This is just wrong. 0.5 liters of beer is already detrimental to health. Drinking a glass of wine daily does not have, on balance, a health benefit. Alcohol is not as bad as smoking, but it is a vice at any amount consumed. You do not need to defend an industry of billions for free.
I am writing this after having a couple of beers every evening for the past two weeks, and a wine tasting trip too.
I wear a fitness tracker every day, and it is extremely clear on which days I've consumed alcohol because my resting heart rate spikes by at least 5% the day afterwards. And I'm a one-beer drinker. It actually took tracking my entire food intake for about two months to figure out what was causing it.
Last time I mentioned this on HN, people here have claimed that the effect was psychosomatic.
I think people grossly underestimate the negative health effects of alcohol, and I doubt any amount of research will really change peoples minds.
Yes, I've noticed that I sleep longer and harder after having one glass of wine with dinner. It's a pretty solid correlation because I don't drink that often.
You called alcohol a "vice". Definition of vice from Merriam-Webster is "moral depravity or corruption; wickedness; a moral fault or failing." You are specifically asserting that people who drink alcohol are bad people. How is that not being preachy?

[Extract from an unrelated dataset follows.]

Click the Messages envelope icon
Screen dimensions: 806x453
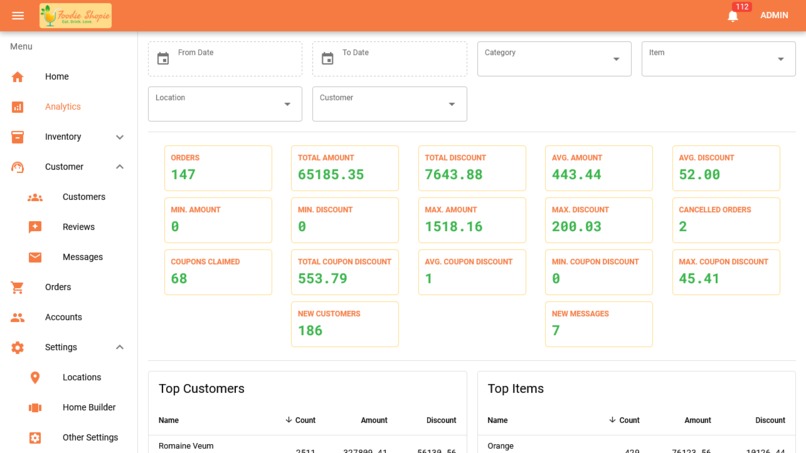click(x=35, y=257)
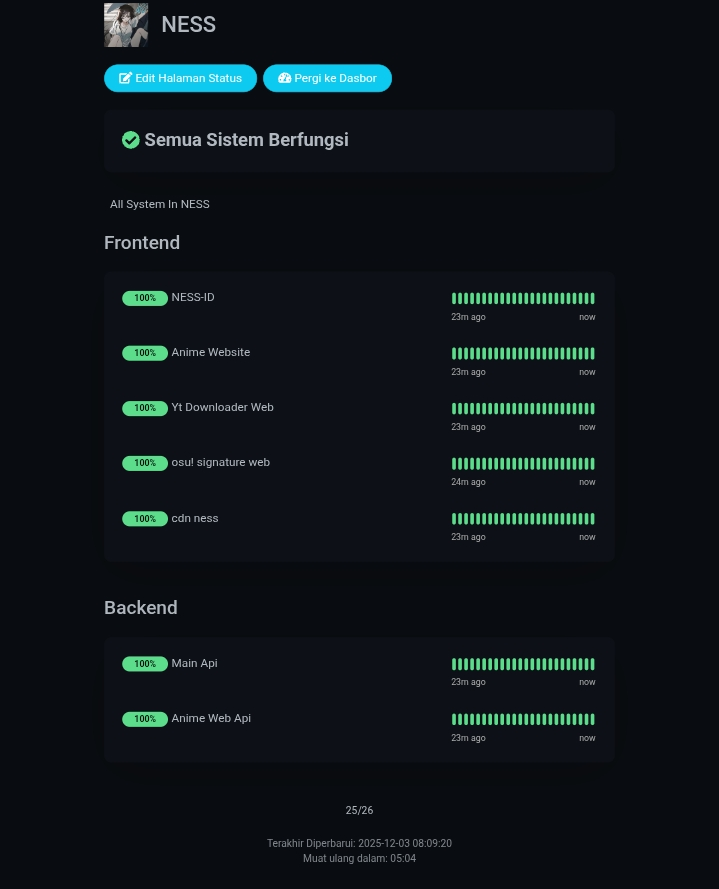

I do apologize then, as this was not my intention when I chose to use this word. Instead, I meant to convey that alcohol is a net negative healthwise, not unlike smoking cigarettes or consuming large amounts of bad food.
There are many shades of meaning to "vice"; it broadly indicates a weakness of character, not necessarily to the extent of making someone a bad person. If you know that alcohol is bad for you (and the people around you) and should not be drunk, and yet you drink it anyway simply because it feels good, is this not a failure of self control?
There's no evidence of the contrary from your side - drinking alcohol is like any abusing any other organic solvent, I can't imagine why anyone would presume it'd be any healthier.
Sorry but the study you linked doesn't support any of the specific claims from your initial post, and my other reply earlier in the thread lists plenty of evidence for a protective effect of alcohol consumption for certain cancers.
I am writing this after having a couple of beers every evening for the past two weeks, and a wine tasting trip too.